O acordo permite que os EUA operem e mantenham bases militares em toda a Groenlândia, com a liberdade de controlar operações aéreas e marítimas. Apesar disso, a Groenlândia e a Dinamarca reafirmam que a decisão sobre a ilha deve ser tomada pelos groenlandeses, que se mostraram contra qualquer domínio americano. A primeira-ministra da Groenlândia, Jens-Frederik Nielsen, enfatizou que a nação não está à venda, refletindo a resistência local à ideia de ocupação.
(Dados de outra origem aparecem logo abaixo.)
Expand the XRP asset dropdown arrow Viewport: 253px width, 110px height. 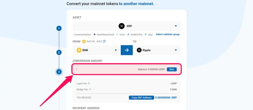click(x=176, y=26)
O desdobramento dessa situação pode afetar as relações entre os EUA e a Dinamarca, além de criar tensões na região. Líderes dinamarqueses já expressaram preocupação com as declarações de Trump e a possibilidade de ações militares. Especialistas alertam que qualquer tentativa de ocupação seria ilegal, uma vez que o acordo de defesa exige consulta prévia às autoridades dinamarquesas e groenlandesas antes de qualquer mudança significativa nas operações militares.